If you look closely, then perhaps one can see that for four locations, I've made duplicate points that are almost at the exact same location as the original cities. These duplicates are in Groningen (in the North), the center of the Randstad (in the West), Tilburg (South), and Maastricht (South East). I've made these duplicates because I also would like to show the amount of students that decide to remain within the same cities upon graduation. The intra-city or intra-regional migration is something I'd like to depict by means of looped arrows.

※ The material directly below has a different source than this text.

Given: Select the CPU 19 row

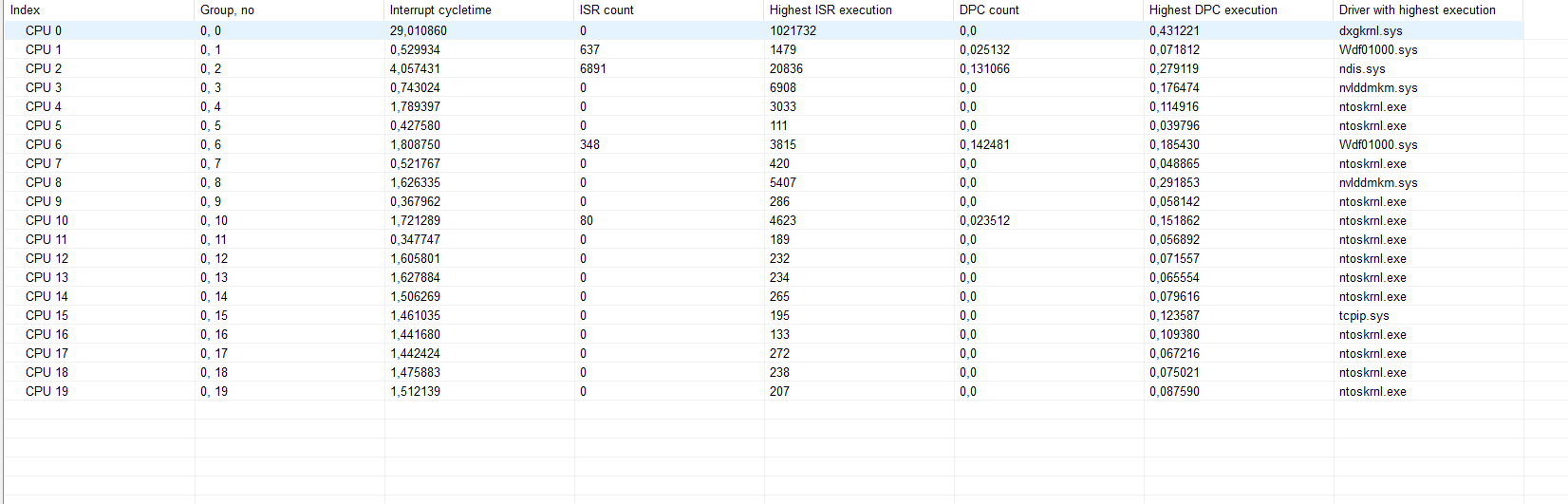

However, I don't have much success so far with creating these loops. Here is what I've made so far in the West:

enter image description here

One can only see this arrow upon close examination. However, I want people to be able to see it at the same zoom level as the first image, and I'd like it to look like a loop. Something like this is what I'm imagining:

enter image description here

The best idea I can come up with so far is to manually add centroids for the arrows at locations in such a way that the arrows have to make a big detour or a loop. I'm not quite sure how to create these arrows though. On Graser's blog, the following code is used in the geometry generator of the arrows in the virtual layer to adjust them all at once:

 difference(
   difference(
      make_line(
         start_point($geometry),
         centroid(
            offset_curve(
               $geometry, 
               length($geometry)/-5.0
            )
         ),
     end_point($geometry)
      ),
      buffer(start_point($geometry), 0.01)
   ),
   buffer(end_point( $geometry), 0.01)

So my question is: how to manually adjust the coordinates of each individual centroid of every arrow in such a way that loops can be made?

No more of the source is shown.